— start GIVEN ENTRIES —
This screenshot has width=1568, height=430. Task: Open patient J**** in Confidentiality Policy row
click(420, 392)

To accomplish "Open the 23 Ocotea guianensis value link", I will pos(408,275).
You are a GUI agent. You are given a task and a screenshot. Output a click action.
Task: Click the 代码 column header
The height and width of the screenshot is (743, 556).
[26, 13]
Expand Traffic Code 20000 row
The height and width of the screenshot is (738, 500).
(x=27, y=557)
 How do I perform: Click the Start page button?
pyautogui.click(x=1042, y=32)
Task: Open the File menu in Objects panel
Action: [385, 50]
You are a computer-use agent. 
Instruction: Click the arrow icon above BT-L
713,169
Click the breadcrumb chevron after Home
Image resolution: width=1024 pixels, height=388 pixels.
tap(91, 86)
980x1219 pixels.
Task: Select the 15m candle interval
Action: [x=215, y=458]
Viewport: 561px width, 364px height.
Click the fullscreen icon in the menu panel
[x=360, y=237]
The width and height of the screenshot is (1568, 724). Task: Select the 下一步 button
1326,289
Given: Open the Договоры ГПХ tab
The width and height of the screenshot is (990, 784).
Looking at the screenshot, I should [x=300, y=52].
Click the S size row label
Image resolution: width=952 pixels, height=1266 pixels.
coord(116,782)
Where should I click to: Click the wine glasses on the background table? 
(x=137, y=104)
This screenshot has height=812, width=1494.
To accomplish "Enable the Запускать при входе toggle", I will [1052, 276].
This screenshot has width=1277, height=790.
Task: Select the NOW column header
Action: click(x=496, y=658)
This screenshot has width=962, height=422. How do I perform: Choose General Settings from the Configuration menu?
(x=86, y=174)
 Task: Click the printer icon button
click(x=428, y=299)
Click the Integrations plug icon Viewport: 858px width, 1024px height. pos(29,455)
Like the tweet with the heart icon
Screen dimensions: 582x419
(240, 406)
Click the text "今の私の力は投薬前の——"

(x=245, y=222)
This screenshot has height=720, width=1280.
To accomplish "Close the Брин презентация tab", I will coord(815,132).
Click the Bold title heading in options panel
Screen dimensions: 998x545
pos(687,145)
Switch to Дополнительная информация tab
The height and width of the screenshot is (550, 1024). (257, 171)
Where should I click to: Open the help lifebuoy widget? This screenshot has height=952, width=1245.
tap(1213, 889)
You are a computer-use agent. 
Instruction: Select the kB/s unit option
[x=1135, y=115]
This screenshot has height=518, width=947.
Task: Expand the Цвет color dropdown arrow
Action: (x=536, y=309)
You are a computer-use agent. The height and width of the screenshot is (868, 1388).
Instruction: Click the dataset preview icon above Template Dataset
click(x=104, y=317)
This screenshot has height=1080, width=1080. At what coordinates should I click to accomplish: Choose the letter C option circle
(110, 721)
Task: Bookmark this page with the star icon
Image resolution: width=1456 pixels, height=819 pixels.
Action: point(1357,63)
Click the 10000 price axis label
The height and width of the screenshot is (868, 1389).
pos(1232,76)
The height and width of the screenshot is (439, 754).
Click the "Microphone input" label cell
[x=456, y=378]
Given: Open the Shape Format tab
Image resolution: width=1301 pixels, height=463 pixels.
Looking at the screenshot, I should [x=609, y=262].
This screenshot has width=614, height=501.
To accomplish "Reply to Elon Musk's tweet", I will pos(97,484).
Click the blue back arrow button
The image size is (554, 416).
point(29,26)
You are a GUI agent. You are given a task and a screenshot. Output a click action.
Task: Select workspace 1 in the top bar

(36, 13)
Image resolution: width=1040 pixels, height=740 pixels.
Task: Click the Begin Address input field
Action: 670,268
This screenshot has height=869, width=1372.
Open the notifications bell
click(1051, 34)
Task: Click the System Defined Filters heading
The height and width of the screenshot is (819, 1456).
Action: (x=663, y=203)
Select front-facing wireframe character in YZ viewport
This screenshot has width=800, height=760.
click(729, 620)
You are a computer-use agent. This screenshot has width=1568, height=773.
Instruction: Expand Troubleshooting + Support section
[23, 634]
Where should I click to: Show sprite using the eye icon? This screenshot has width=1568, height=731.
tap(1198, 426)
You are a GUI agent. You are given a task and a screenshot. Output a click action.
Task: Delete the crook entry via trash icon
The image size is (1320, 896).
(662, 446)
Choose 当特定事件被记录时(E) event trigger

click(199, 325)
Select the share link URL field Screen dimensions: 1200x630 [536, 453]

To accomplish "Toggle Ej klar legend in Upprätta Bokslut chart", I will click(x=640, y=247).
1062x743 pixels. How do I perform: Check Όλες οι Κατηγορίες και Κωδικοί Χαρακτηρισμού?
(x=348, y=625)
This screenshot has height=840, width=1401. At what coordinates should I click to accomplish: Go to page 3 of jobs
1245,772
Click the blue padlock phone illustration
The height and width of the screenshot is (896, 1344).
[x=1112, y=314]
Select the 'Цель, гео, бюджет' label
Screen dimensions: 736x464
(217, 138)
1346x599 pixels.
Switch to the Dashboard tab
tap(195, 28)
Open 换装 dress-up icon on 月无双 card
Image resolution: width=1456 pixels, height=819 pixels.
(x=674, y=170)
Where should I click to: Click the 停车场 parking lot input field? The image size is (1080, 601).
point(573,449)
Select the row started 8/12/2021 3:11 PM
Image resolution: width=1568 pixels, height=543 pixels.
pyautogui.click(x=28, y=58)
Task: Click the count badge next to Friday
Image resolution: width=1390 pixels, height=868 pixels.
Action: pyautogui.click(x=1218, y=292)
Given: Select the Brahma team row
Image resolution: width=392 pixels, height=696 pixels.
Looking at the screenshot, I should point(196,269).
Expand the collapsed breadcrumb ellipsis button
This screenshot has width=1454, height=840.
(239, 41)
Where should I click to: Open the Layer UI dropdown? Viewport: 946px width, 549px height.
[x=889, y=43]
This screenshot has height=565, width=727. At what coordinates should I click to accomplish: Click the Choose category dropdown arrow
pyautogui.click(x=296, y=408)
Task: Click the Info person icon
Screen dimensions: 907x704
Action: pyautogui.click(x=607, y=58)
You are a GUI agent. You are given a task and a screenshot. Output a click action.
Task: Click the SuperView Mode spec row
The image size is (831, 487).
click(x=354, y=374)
— end GIVEN ENTRIES —
**DESCRIPTION OF THE TASK:**
Duplicate all of the entries above line for line, keeping every character as it stands.

**RESPONSE TO THIS TASK:**
This screenshot has width=1568, height=430. Task: Open patient J**** in Confidentiality Policy row
click(420, 392)

To accomplish "Open the 23 Ocotea guianensis value link", I will pos(408,275).
You are a GUI agent. You are given a task and a screenshot. Output a click action.
Task: Click the 代码 column header
The height and width of the screenshot is (743, 556).
[26, 13]
Expand Traffic Code 20000 row
The height and width of the screenshot is (738, 500).
(x=27, y=557)
 How do I perform: Click the Start page button?
pyautogui.click(x=1042, y=32)
Task: Open the File menu in Objects panel
Action: [385, 50]
You are a computer-use agent. 
Instruction: Click the arrow icon above BT-L
713,169
Click the breadcrumb chevron after Home
Image resolution: width=1024 pixels, height=388 pixels.
tap(91, 86)
980x1219 pixels.
Task: Select the 15m candle interval
Action: [x=215, y=458]
Viewport: 561px width, 364px height.
Click the fullscreen icon in the menu panel
[x=360, y=237]
The width and height of the screenshot is (1568, 724). Task: Select the 下一步 button
1326,289
Given: Open the Договоры ГПХ tab
The width and height of the screenshot is (990, 784).
Looking at the screenshot, I should [x=300, y=52].
Click the S size row label
Image resolution: width=952 pixels, height=1266 pixels.
coord(116,782)
Where should I click to: Click the wine glasses on the background table? 
(x=137, y=104)
This screenshot has height=812, width=1494.
To accomplish "Enable the Запускать при входе toggle", I will [1052, 276].
This screenshot has width=1277, height=790.
Task: Select the NOW column header
Action: click(x=496, y=658)
This screenshot has width=962, height=422. How do I perform: Choose General Settings from the Configuration menu?
(x=86, y=174)
 Task: Click the printer icon button
click(x=428, y=299)
Click the Integrations plug icon Viewport: 858px width, 1024px height. pos(29,455)
Like the tweet with the heart icon
Screen dimensions: 582x419
(240, 406)
Click the text "今の私の力は投薬前の——"

(x=245, y=222)
This screenshot has height=720, width=1280.
To accomplish "Close the Брин презентация tab", I will coord(815,132).
Click the Bold title heading in options panel
Screen dimensions: 998x545
pos(687,145)
Switch to Дополнительная информация tab
The height and width of the screenshot is (550, 1024). (257, 171)
Where should I click to: Open the help lifebuoy widget? This screenshot has height=952, width=1245.
tap(1213, 889)
You are a computer-use agent. 
Instruction: Select the kB/s unit option
[x=1135, y=115]
This screenshot has height=518, width=947.
Task: Expand the Цвет color dropdown arrow
Action: (x=536, y=309)
You are a computer-use agent. The height and width of the screenshot is (868, 1388).
Instruction: Click the dataset preview icon above Template Dataset
click(x=104, y=317)
This screenshot has height=1080, width=1080. At what coordinates should I click to accomplish: Choose the letter C option circle
(110, 721)
Task: Bookmark this page with the star icon
Image resolution: width=1456 pixels, height=819 pixels.
Action: point(1357,63)
Click the 10000 price axis label
The height and width of the screenshot is (868, 1389).
pos(1232,76)
The height and width of the screenshot is (439, 754).
Click the "Microphone input" label cell
[x=456, y=378]
Given: Open the Shape Format tab
Image resolution: width=1301 pixels, height=463 pixels.
Looking at the screenshot, I should [x=609, y=262].
This screenshot has width=614, height=501.
To accomplish "Reply to Elon Musk's tweet", I will pos(97,484).
Click the blue back arrow button
The image size is (554, 416).
point(29,26)
You are a GUI agent. You are given a task and a screenshot. Output a click action.
Task: Select workspace 1 in the top bar

(36, 13)
Image resolution: width=1040 pixels, height=740 pixels.
Task: Click the Begin Address input field
Action: 670,268
This screenshot has height=869, width=1372.
Open the notifications bell
click(1051, 34)
Task: Click the System Defined Filters heading
The height and width of the screenshot is (819, 1456).
Action: (x=663, y=203)
Select front-facing wireframe character in YZ viewport
This screenshot has width=800, height=760.
click(729, 620)
You are a computer-use agent. This screenshot has width=1568, height=773.
Instruction: Expand Troubleshooting + Support section
[23, 634]
Where should I click to: Show sprite using the eye icon? This screenshot has width=1568, height=731.
tap(1198, 426)
You are a GUI agent. You are given a task and a screenshot. Output a click action.
Task: Delete the crook entry via trash icon
The image size is (1320, 896).
(662, 446)
Choose 当特定事件被记录时(E) event trigger

click(199, 325)
Select the share link URL field Screen dimensions: 1200x630 [536, 453]

To accomplish "Toggle Ej klar legend in Upprätta Bokslut chart", I will click(x=640, y=247).
1062x743 pixels. How do I perform: Check Όλες οι Κατηγορίες και Κωδικοί Χαρακτηρισμού?
(x=348, y=625)
This screenshot has height=840, width=1401. At what coordinates should I click to accomplish: Go to page 3 of jobs
1245,772
Click the blue padlock phone illustration
The height and width of the screenshot is (896, 1344).
[x=1112, y=314]
Select the 'Цель, гео, бюджет' label
Screen dimensions: 736x464
(217, 138)
1346x599 pixels.
Switch to the Dashboard tab
tap(195, 28)
Open 换装 dress-up icon on 月无双 card
Image resolution: width=1456 pixels, height=819 pixels.
(x=674, y=170)
Where should I click to: Click the 停车场 parking lot input field? The image size is (1080, 601).
point(573,449)
Select the row started 8/12/2021 3:11 PM
Image resolution: width=1568 pixels, height=543 pixels.
pyautogui.click(x=28, y=58)
Task: Click the count badge next to Friday
Image resolution: width=1390 pixels, height=868 pixels.
Action: pyautogui.click(x=1218, y=292)
Given: Select the Brahma team row
Image resolution: width=392 pixels, height=696 pixels.
Looking at the screenshot, I should point(196,269).
Expand the collapsed breadcrumb ellipsis button
This screenshot has width=1454, height=840.
(239, 41)
Where should I click to: Open the Layer UI dropdown? Viewport: 946px width, 549px height.
[x=889, y=43]
This screenshot has height=565, width=727. At what coordinates should I click to accomplish: Click the Choose category dropdown arrow
pyautogui.click(x=296, y=408)
Task: Click the Info person icon
Screen dimensions: 907x704
Action: pyautogui.click(x=607, y=58)
You are a GUI agent. You are given a task and a screenshot. Output a click action.
Task: Click the SuperView Mode spec row
The image size is (831, 487).
click(x=354, y=374)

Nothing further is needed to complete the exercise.